Shumenov was an awkward guy to fight, and durable, but although Hopkins looks much stiffer than he did when he first won a world title and the Spice Girls had just had their first number one hit, he was still a light year ahead of the man from Kazakhstan (Via Las Vegas). Hopkins still possesses a long distance straight right which seems impossible to connect with, but does so every time – Shumenov will tell you all about it right after he stops seeing the Hopkins fist looming towards him in nightmares.
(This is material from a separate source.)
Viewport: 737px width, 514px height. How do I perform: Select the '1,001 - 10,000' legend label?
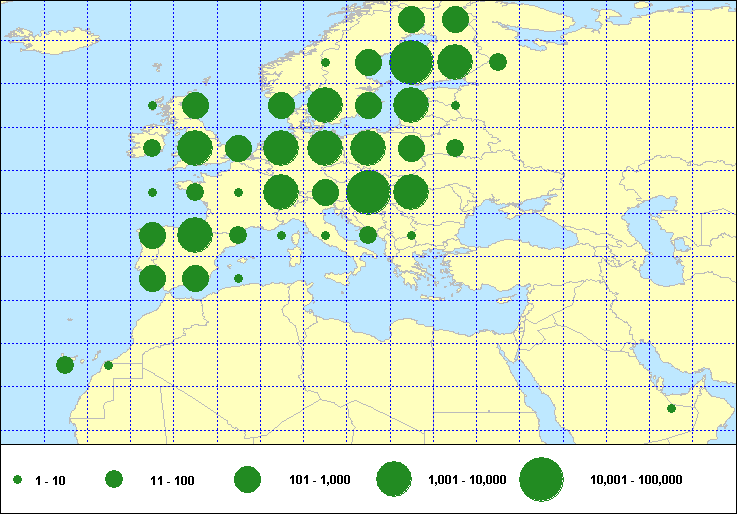(x=467, y=481)
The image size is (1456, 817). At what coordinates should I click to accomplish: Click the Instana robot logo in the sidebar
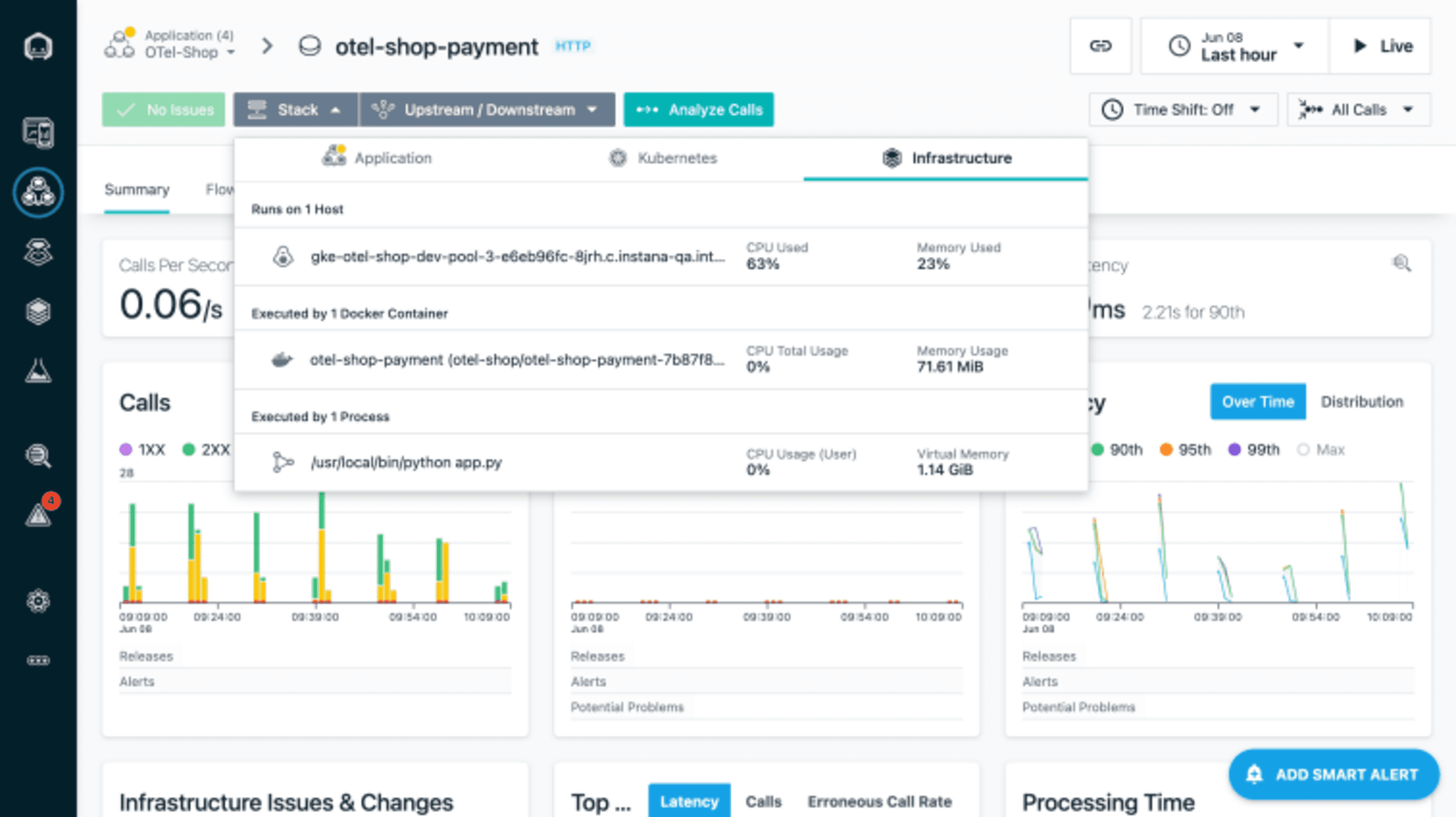[x=38, y=46]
Bernard still has guile, class, and the age of the man is just a testament to how hard he must train – I never looked in that kind of shape at 18, never mind how I expect to look at Hopkins age.
As the fight ended Hopkins took to the crowd to shout “Unify before I’m 50!”. One judge didn’t see things that way and gave the fight to Shumenov, prompting huge boo’s from the crowd, but sense prevailed and the other two judges had Hopkins clearly in front. In truth, he had won that fight by light years of difference in every department required of a modern fighter.
Post-fight, Hopkins called out Adonis Stevenson – which we’d all love to see – and should he win that, his much talked about legacy will reverberate down the years until long after all of us are testing out Schrodinger’s theory for ourselves. “What makes you special?” asked the post-fight interviewer.
“Special?” Mused Hopkins. “Well, special just is. You can’t define special.” He was right.